Ce que Per Kirkeby a laissé derrière lui
Des nouvelles ont éclaté cette semaine que l'artiste danois Per Kirkeby est décédé à l'âge de 79 ans. Sa mort représente une énorme perte pour le monde de l'art contemporain, bien que dans le même temps, ses fans de longue date réalisent également que l'œuvre à laquelle Kirkeby a consacré sa vie traitait fréquemment de l'inévitabilité de la mort. Dans le catalogue de sa première exposition solo en 2015 à The Gallery at Windsor à Vero Beach, en Floride, l'artiste a écrit : “L'histoire d'une espèce n'est pas très longue... Quelques semaines cosmiques. Toutes les feuilles finissent par tomber. Et de nombreuses années cosmiques passent et finalement l'arbre lui-même meurt. Que deviendra le monde ?” Ses mots n'étaient peut-être destinés qu'à être contemplés en concert avec les compositions sombres et dramatiques qui pendaient aux murs. Pourtant, ils faisaient également une déclaration plus large sur la nature éphémère de toute vie et la nature fugace des objectifs. Une autre citation de Kirkeby : “Le rôle de l'art est d'accepter que les choses se décomposent. C'est le seul moyen de faire émerger quelque chose de nouveau.” C'est sa profonde conscience de notre connexion aux processus de la nature—le cycle sans fin de destruction et de création—qui a fait de Kirkeby l'un des principaux peintres néo-expressionnistes à émerger en Europe dans les années 1980. Cette conscience l'a également aidé à étendre son influence bien au-delà des limites de ce mouvement unique. Son travail ne concernait pas une position esthétique particulière, ni un médium particulier, ni un mode d'expression. Il s'agissait de sentiment humain : de communiquer les réalités brutes, brutales et purement émotionnelles de l'existence. Les paysages abstraits que Kirkeby a peints semblent soit être en train de devenir quelque chose de nouveau, soit être en train de se désintégrer. Ce sont des images d'évolution, et elles mettent particulièrement en lumière la beauté étrange des choses lorsqu'elles rencontrent leur fin.
La surface est l'espace
Kirkeby se présentait autrefois comme une sorte d'agriculteur. Il a déclaré : « Ma toile est le terrain et mes couleurs, c'est-à-dire la matière de la peinture elle-même, sont le sol, les parterres de fleurs, avec leurs différents composants et leurs textures variables. » C'est le cas. Il semble vrai que lorsque nous regardons la campagne, nous ne voyons que la terre et le ciel, deux surfaces qui se rencontrent à l'horizon. Mais les vrais agriculteurs ne voient pas le sol comme une surface, mais comme un point d’entrée vers un monde souterrain d’une immense profondeur ; et le ciel comme une vaste arène dans laquelle se jouent des drames météorologiques sans fin.
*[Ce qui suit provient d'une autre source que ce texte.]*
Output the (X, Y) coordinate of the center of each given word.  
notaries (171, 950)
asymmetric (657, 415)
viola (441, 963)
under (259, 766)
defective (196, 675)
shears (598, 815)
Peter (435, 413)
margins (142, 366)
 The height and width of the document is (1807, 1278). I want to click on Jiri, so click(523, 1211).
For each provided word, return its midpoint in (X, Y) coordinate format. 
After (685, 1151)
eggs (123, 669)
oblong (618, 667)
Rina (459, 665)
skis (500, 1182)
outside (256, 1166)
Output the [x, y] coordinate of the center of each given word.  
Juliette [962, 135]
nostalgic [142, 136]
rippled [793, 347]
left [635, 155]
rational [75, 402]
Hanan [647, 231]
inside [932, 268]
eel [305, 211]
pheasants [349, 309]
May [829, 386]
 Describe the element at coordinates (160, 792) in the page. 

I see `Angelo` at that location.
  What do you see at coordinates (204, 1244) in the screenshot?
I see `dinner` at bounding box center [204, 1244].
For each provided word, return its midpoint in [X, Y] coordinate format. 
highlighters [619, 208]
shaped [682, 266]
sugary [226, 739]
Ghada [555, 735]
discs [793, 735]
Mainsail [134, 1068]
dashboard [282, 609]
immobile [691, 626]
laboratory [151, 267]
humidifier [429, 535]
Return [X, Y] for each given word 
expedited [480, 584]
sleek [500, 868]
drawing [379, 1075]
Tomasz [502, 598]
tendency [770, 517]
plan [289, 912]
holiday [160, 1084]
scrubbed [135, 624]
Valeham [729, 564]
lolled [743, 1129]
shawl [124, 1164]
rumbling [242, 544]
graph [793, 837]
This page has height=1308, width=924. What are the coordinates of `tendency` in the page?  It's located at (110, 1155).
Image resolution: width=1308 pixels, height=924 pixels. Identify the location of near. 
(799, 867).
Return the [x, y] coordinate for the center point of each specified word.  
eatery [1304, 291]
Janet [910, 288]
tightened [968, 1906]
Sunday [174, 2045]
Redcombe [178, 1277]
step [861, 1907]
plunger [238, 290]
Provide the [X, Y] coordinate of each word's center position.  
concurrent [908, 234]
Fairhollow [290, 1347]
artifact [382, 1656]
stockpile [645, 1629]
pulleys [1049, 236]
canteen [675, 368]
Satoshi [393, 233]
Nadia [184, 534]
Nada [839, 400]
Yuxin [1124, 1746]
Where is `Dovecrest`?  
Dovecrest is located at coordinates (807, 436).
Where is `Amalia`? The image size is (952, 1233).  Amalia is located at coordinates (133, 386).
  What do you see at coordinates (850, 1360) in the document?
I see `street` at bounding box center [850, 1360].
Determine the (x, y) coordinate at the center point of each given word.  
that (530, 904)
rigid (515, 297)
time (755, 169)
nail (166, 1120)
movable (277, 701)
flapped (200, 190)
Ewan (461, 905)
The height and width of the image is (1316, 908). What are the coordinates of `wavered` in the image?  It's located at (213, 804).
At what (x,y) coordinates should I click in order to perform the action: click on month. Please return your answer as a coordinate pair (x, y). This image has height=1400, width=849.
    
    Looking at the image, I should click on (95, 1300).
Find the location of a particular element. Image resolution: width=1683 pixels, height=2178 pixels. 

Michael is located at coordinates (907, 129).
Pour les agriculteurs, tout cela constitue un seul univers interconnecté. De même, Kirkeby considérait la toile non seulement comme une surface, mais comme le point d'entrée vers un espace intérieur sans fin. En peignant, il a semé cette couche, retournant les mondes souterrains de la composition. Il a nourri des illusions spatiales qui, à leur tour, nourrissaient nos yeux, nourrissant notre esprit d'un aperçu des mystères inconnus de la vie.
Per Kirkeby - Sans titre, 1989. Huile sur toile. 57 × 53 1/4 po. 144,8 × 135,3 cm. Galerie Michael Werner, New York, Londres. © Per Kirkeby
Et pourtant, l’une des choses paradoxales que beaucoup de gens mentionnent à propos de ses peintures est que malgré les mondes ouverts et illusionnistes qui semblent s’étendre en elles, quelque chose en elles empêche également les spectateurs de pouvoir réellement pénétrer ces mondes intérieurs. Kirkeby a un jour commenté cet aspect de son travail, disant qu'il sentait que ses propres peintures étaient à la fois invitantes et repoussantes. Selon lui, lorsque les gens tentent d'entrer dans ses tableaux, ils se cognent la tête contre un mur. C'est comme si, malgré son désir d'ouvrir ses tableaux, comme des mondes intérieurs profonds, ceux-ci finissaient par agir davantage comme des fenêtres. Nous, spectateurs, sommes si proches de l'univers complexe, invitant et mystique qu'ils contiennent, mais nous ne pouvons que regarder dans cet espace privé, sans jamais pouvoir y pénétrer complètement.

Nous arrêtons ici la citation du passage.